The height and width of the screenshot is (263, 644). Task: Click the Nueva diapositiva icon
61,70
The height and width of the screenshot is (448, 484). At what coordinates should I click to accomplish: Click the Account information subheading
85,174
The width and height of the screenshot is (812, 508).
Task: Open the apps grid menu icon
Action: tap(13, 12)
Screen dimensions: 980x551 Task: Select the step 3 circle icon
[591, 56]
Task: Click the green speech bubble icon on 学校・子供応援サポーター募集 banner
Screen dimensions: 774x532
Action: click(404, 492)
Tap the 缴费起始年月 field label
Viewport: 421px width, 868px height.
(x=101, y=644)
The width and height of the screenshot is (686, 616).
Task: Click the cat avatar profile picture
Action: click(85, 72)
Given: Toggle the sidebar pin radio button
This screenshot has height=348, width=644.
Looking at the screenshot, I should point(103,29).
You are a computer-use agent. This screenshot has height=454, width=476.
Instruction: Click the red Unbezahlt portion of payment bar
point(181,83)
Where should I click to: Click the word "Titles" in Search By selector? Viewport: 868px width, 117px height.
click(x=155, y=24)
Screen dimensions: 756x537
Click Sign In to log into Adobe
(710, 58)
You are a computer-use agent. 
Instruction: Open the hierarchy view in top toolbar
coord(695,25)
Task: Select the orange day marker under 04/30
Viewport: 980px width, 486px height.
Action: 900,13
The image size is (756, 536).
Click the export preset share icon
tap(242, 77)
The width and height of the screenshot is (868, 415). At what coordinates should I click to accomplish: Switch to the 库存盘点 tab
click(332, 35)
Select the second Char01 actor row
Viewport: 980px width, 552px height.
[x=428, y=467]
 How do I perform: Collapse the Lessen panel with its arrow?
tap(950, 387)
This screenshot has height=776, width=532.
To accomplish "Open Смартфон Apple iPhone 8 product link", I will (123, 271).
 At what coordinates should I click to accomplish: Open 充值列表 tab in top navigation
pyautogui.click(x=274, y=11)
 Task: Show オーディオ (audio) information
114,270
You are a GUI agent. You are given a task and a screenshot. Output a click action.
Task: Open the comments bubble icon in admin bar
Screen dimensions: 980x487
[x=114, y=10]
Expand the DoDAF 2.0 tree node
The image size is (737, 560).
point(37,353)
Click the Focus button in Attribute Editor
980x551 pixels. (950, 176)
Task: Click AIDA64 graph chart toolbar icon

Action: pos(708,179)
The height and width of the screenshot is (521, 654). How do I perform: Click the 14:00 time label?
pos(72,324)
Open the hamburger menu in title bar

########################################

TASK DESCRIPTION: Arrange the rows as a Markdown table with columns Number and Line, starting at the line that contains "The width and height of the screenshot is (868, 415)." and ending at the last line of the rows. Give one numbered entry per line and leave out blank lines.

SOLUTION:
| Number | Line |
|---|---|
| 1 | The width and height of the screenshot is (868, 415). At what coordinates should I click to accomplish: Switch to the 库存盘点 tab |
| 2 | click(332, 35) |
| 3 | Select the second Char01 actor row |
| 4 | Viewport: 980px width, 552px height. |
| 5 | [x=428, y=467] |
| 6 |  How do I perform: Collapse the Lessen panel with its arrow? |
| 7 | tap(950, 387) |
| 8 | This screenshot has height=776, width=532. |
| 9 | To accomplish "Open Смартфон Apple iPhone 8 product link", I will (123, 271). |
| 10 |  At what coordinates should I click to accomplish: Open 充值列表 tab in top navigation |
| 11 | pyautogui.click(x=274, y=11) |
| 12 |  Task: Show オーディオ (audio) information |
| 13 | 114,270 |
| 14 | You are a GUI agent. You are given a task and a screenshot. Output a click action. |
| 15 | Task: Open the comments bubble icon in admin bar |
| 16 | Screen dimensions: 980x487 |
| 17 | [x=114, y=10] |
| 18 | Expand the DoDAF 2.0 tree node |
| 19 | The image size is (737, 560). |
| 20 | point(37,353) |
| 21 | Click the Focus button in Attribute Editor |
| 22 | 980x551 pixels. (950, 176) |
| 23 | Task: Click AIDA64 graph chart toolbar icon |
| 24 | Action: pos(708,179) |
| 25 | The height and width of the screenshot is (521, 654). How do I perform: Click the 14:00 time label? |
| 26 | pos(72,324) |
| 27 | Open the hamburger menu in title bar |